WRITTEN INSTRUCTION =>
Copy the records from the line that contains "Task: Click the right Level slider handle" up to and including the last line of the records, word for word. Leave the pictures out of your copy.

RECORD EXCERPTS =>
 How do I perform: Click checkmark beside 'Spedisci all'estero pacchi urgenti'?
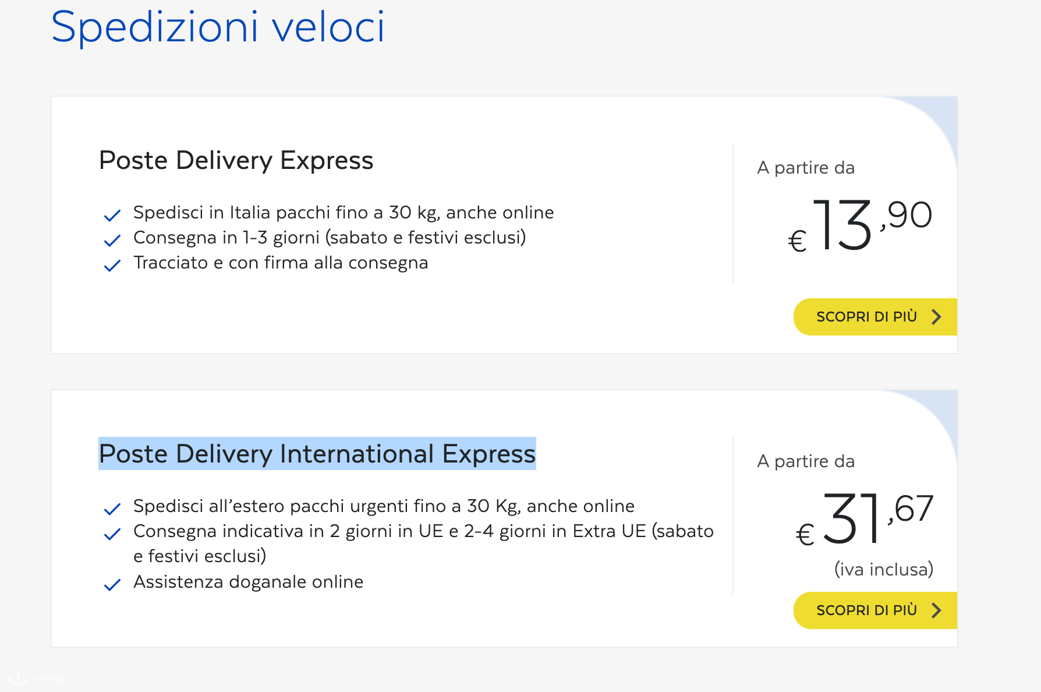(112, 509)
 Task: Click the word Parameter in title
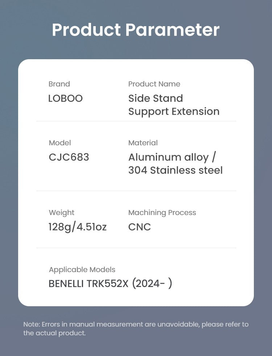[173, 30]
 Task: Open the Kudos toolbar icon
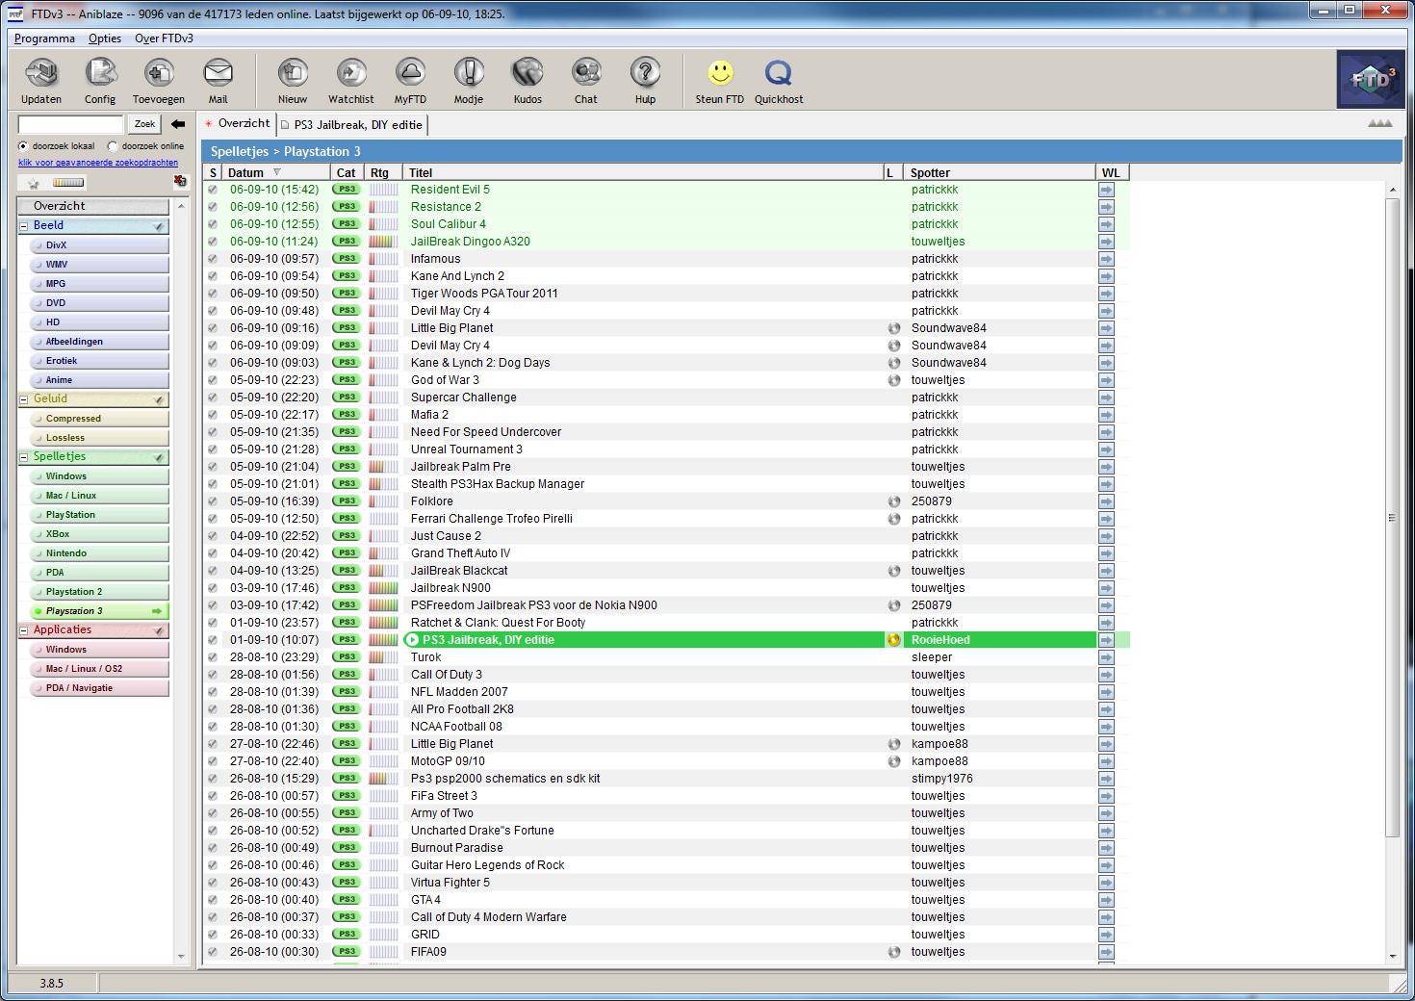pyautogui.click(x=527, y=73)
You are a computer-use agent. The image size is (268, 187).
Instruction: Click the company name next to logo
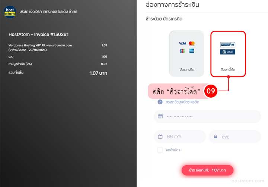click(48, 12)
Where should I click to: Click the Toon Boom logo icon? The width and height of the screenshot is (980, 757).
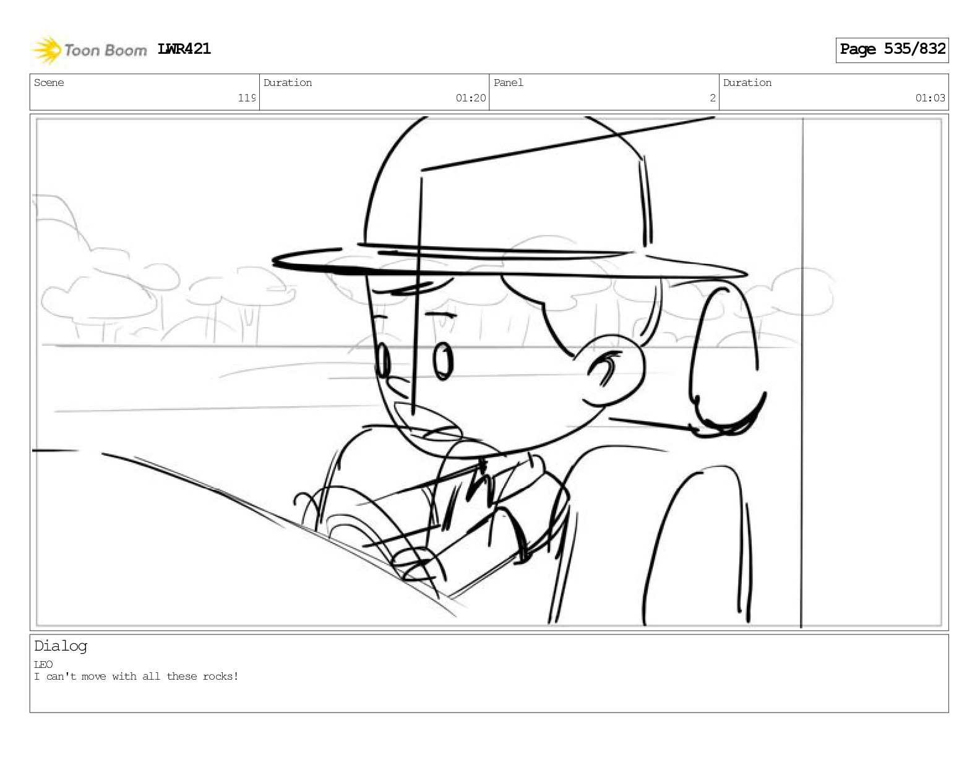pyautogui.click(x=47, y=50)
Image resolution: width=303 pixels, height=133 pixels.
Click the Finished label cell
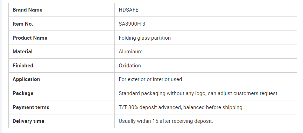click(62, 66)
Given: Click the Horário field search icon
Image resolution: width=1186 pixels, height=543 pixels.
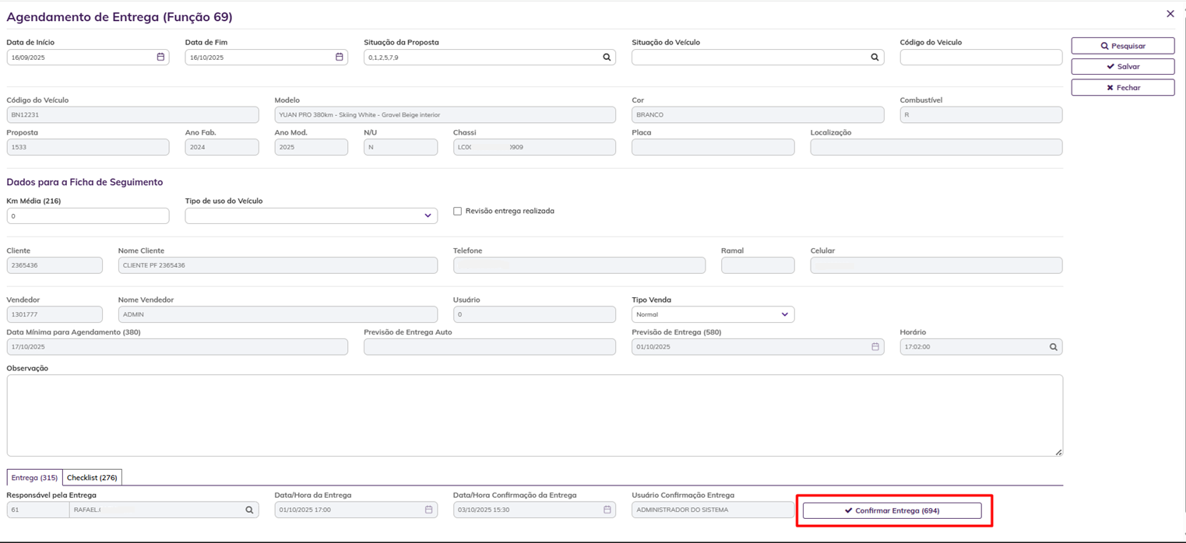Looking at the screenshot, I should tap(1053, 347).

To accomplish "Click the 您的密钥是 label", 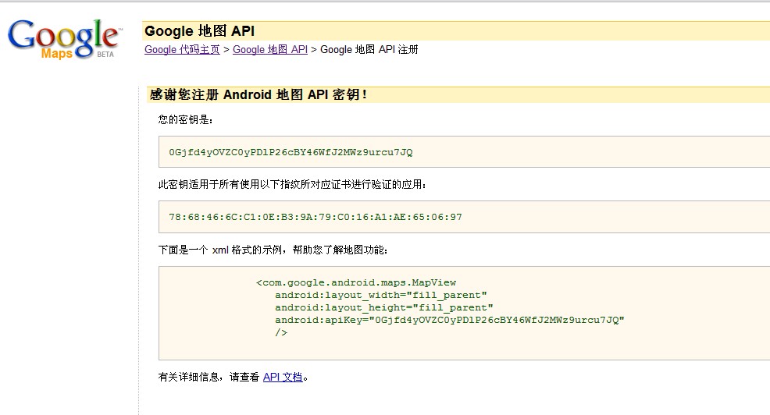I will point(185,120).
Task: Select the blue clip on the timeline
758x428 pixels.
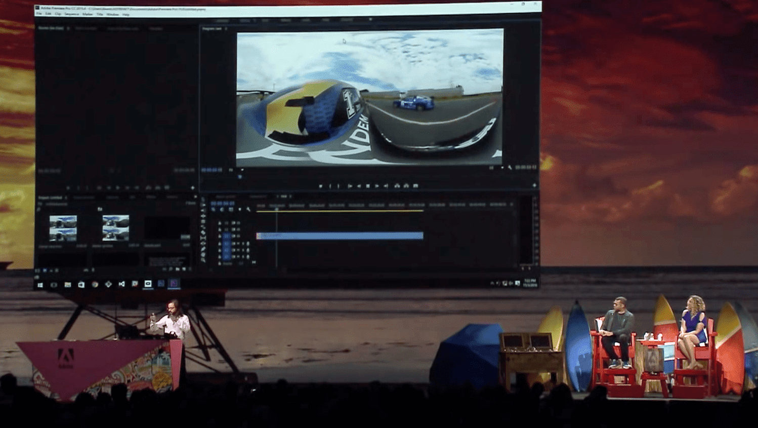Action: point(339,236)
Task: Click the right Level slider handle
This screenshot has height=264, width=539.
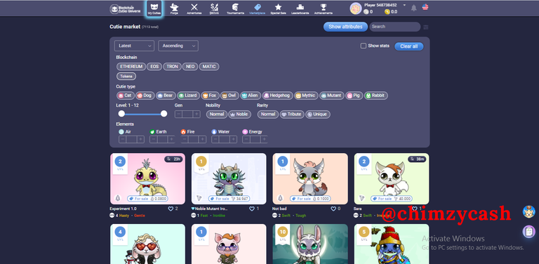Action: tap(164, 114)
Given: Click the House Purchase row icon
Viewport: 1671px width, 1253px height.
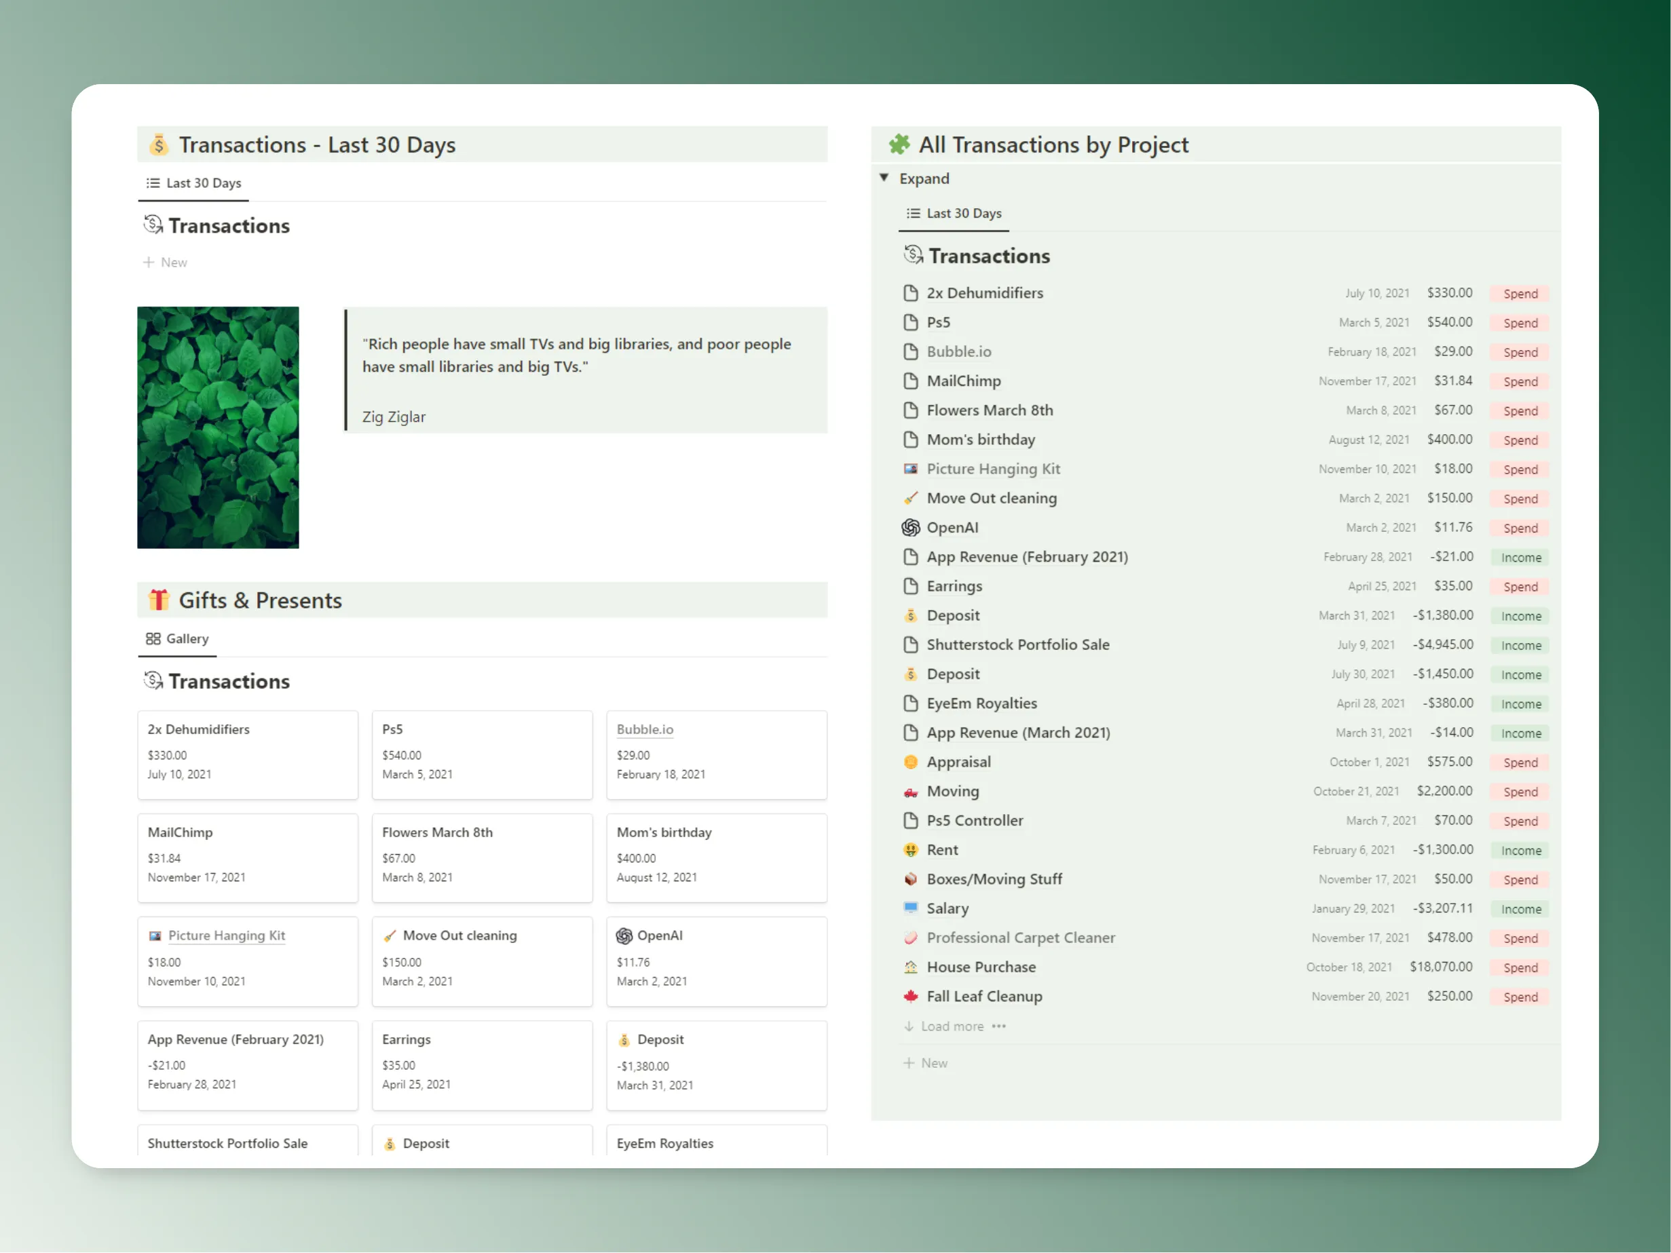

PROBLEM SOLUTION =>
Task: Click the right Level slider handle
This screenshot has height=264, width=539.
Action: tap(164, 114)
Given: Click the House Purchase row icon
Viewport: 1671px width, 1253px height.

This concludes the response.